↓

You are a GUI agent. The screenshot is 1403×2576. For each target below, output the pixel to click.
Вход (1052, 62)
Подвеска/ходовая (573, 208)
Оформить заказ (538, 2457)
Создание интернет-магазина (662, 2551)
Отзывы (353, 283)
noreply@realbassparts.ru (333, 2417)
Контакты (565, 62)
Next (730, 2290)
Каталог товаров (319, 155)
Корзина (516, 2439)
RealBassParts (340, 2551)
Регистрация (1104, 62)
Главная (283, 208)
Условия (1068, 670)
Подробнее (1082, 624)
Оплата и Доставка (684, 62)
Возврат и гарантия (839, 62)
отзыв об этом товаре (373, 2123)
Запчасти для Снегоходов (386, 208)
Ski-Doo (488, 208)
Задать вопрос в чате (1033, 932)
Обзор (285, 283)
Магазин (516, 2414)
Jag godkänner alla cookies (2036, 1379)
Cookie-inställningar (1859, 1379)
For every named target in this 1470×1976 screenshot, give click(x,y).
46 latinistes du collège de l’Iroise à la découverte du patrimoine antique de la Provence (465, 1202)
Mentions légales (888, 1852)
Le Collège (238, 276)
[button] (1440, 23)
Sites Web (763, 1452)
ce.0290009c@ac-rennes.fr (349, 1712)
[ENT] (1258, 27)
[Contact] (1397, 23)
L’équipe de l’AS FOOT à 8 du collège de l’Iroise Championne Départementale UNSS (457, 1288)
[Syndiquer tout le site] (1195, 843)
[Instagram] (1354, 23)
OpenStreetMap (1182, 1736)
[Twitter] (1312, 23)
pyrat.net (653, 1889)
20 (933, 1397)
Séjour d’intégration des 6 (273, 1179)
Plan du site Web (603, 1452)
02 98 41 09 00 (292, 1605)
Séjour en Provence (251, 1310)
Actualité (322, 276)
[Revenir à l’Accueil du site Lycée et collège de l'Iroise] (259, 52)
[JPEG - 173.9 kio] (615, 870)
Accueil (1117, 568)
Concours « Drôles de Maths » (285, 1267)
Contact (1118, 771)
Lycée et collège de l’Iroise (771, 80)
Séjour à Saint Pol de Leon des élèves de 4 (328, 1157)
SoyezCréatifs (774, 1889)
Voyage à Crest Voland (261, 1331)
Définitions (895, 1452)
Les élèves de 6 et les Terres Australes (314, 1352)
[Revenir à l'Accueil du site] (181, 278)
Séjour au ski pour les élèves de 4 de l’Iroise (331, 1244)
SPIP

↑

◆ **Task to carry out**: Please copy, exactly and with nothing else, the lines above beginning at the line that has "ce.0290009c@ac-rennes.fr (349, 1712)" and ending with the line that has "[Twitter] (1312, 23)".

◆ **Answer to this exercise**:
ce.0290009c@ac-rennes.fr (349, 1712)
[ENT] (1258, 27)
[Contact] (1397, 23)
L’équipe de l’AS FOOT à 8 du collège de l’Iroise Championne Départementale UNSS (457, 1288)
[Syndiquer tout le site] (1195, 843)
[Instagram] (1354, 23)
OpenStreetMap (1182, 1736)
[Twitter] (1312, 23)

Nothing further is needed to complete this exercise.